In our second edition, we speak with Rolf Sachs, the Swiss-German artist based in Rome, known for his multidisciplinary approach that blends design, art, and emotion. Guided by empathy and curiosity, Rolf celebrates imperfection, coincidence, and the simple beauty of everyday objects – finding meaning where others might overlook it.
I think first my approach is always very empathic. It is about people… About their values, about respect, about tolerance. That's basically the inner ethos of my work.
In that, I also nurture a deeper understanding of what life really is. Emphasizing and trying to find the beauty in imperfection, and also in coincidence.
A lot of things in our lives are a coincidence. How we are built, how we feel in our skin, how the DNA aligns from our parents. All this has to do with coincidence. So, that is something which also at the moment preoccupies me very much with the latest work I'm doing.
© Rolf Sachs Studio
In everything I do, in every discipline, whether it is design or photography or painting or sculpture… there's always a concept behind it. A typical concept I have, which has to do again with coincidence, is that I make long exposures in photography. That I deconstruct my design objects and that everybody can basically put them together as they want. All that is rooted in coincidence.

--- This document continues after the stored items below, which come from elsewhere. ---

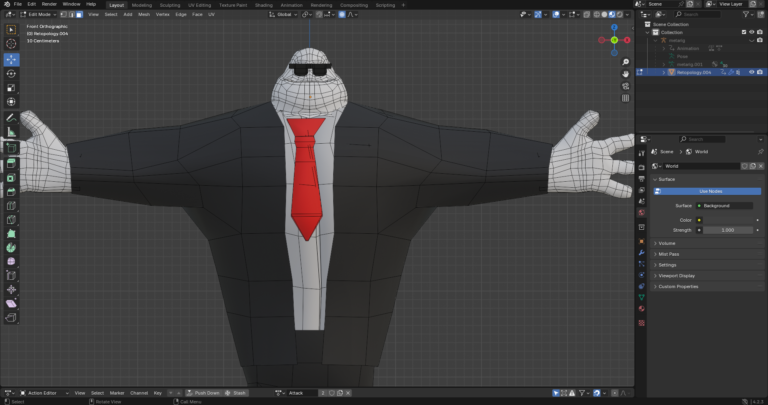Toggle camera view with camera icon
The width and height of the screenshot is (768, 405).
[625, 86]
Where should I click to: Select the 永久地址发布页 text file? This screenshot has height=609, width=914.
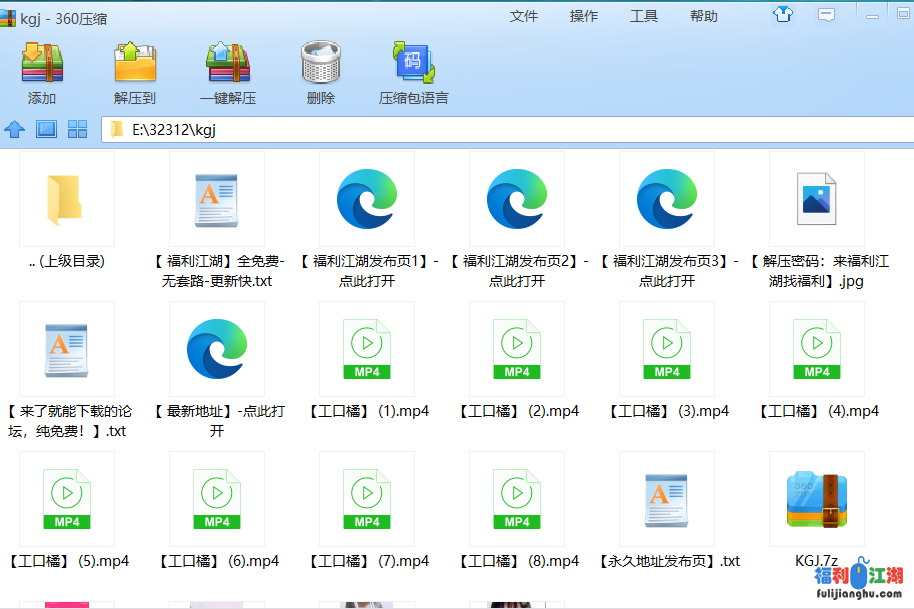pos(666,498)
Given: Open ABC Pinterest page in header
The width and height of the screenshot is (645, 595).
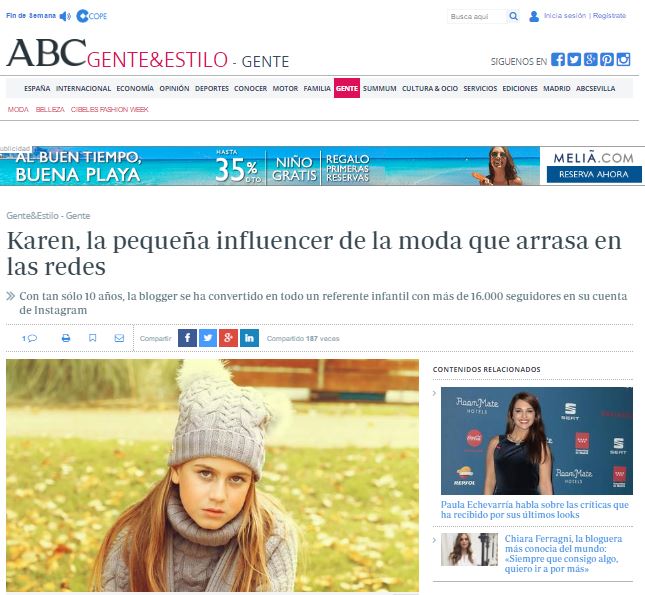Looking at the screenshot, I should tap(606, 59).
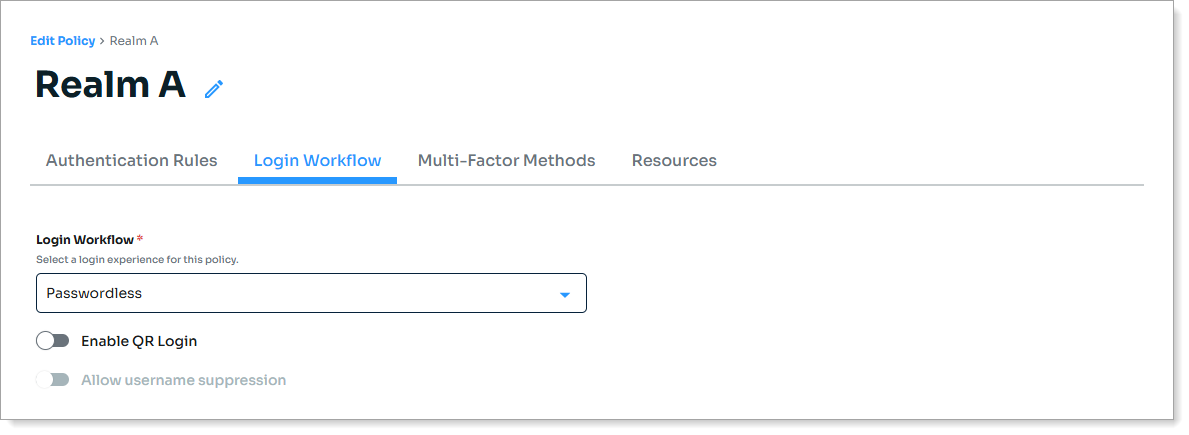Go to the Resources tab
This screenshot has width=1189, height=435.
tap(674, 160)
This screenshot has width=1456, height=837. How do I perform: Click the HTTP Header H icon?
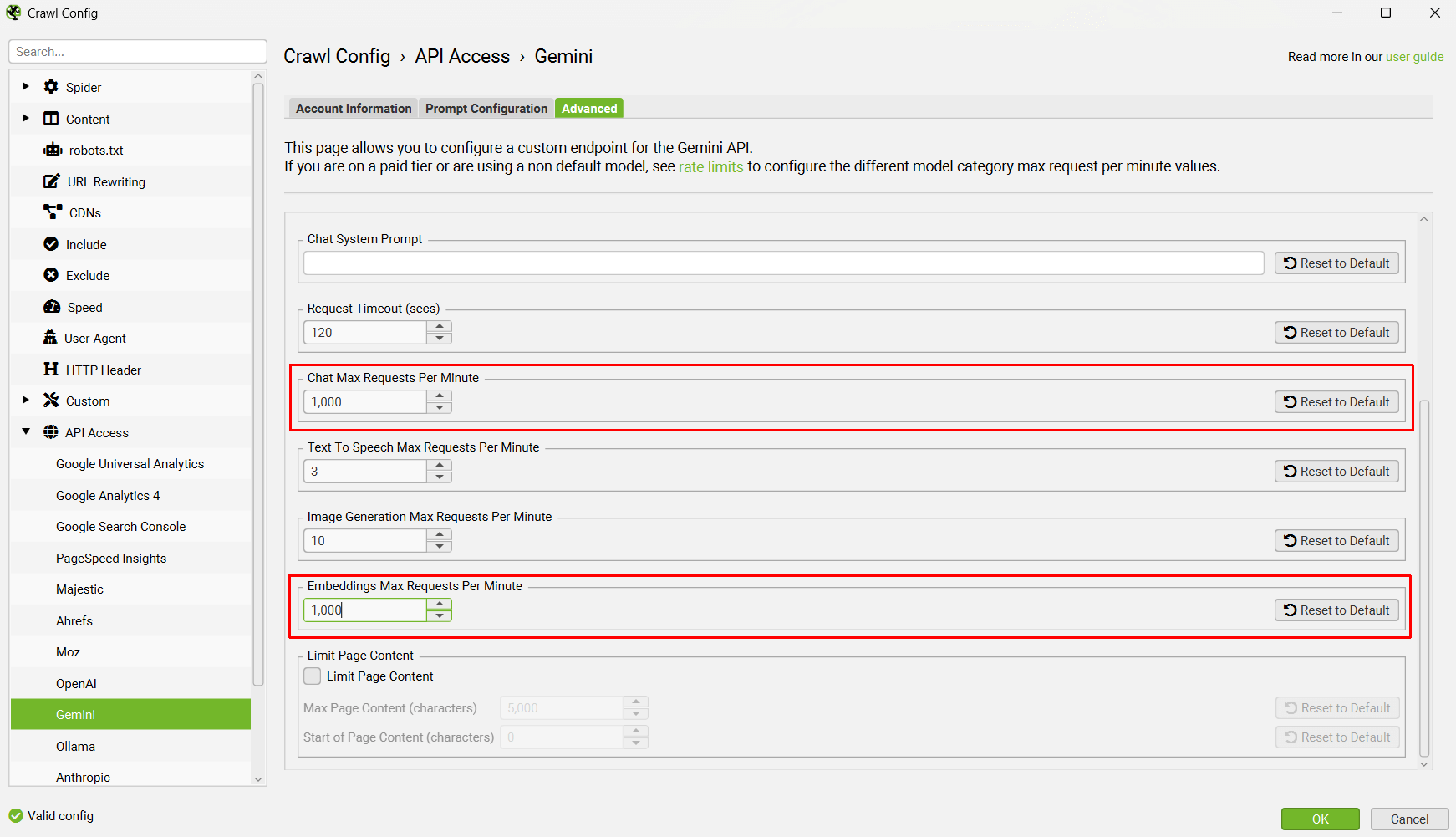point(51,370)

Rolf's Soudronic Cans © Rolf Sachs Studio
I think that there are places, or towns, which work for an artist, some which don't. And now people ask me very often: “Are you influenced by the beauty of Rome?” And for me, that is secondary. For me, the most important thing is that you feel free in that town, that the people populating it have an open mentality.
Personally, I think that every artist's childhood is a very, very important factor. That's why I do a lot of things with my school memories. I use a lot of scientific flasks and objects, which we all remember from chemistry class. And on top of it, they don't have a design. They're just functional – there is not an aesthetic part, where you try to make it more beautiful. It's not decorated.
So it's a very simplistic approach, and away from decoration and much more towards emotion.
© Katja Meuli
I feel connected to quite a lot of projects. And each one, when you do it, when you start it, you are dedicated to it. And then it becomes special.
While you work on a project, you're totally concentrated on it. And you think it’s fantastic. And then you suddenly have a new idea, and you develop it. Of course, occasionally, the idea in the beginning seems fantastic, and you're super excited about it. But, two months later, you say, no, actually – it's not really valuable. I call it very often that you have to digest an idea, and some, you expand. And very often I do pieces which I think are absolutely rubbish. They don’t really ‘have a life’ to them. And then over time, sometimes, they get a life.
That's why I mean a lot of collectors in art, they say, you shouldn't buy what you like. You should buy something that you find intriguing, but perhaps aesthetically not even that likable. But over time, it will grow on you.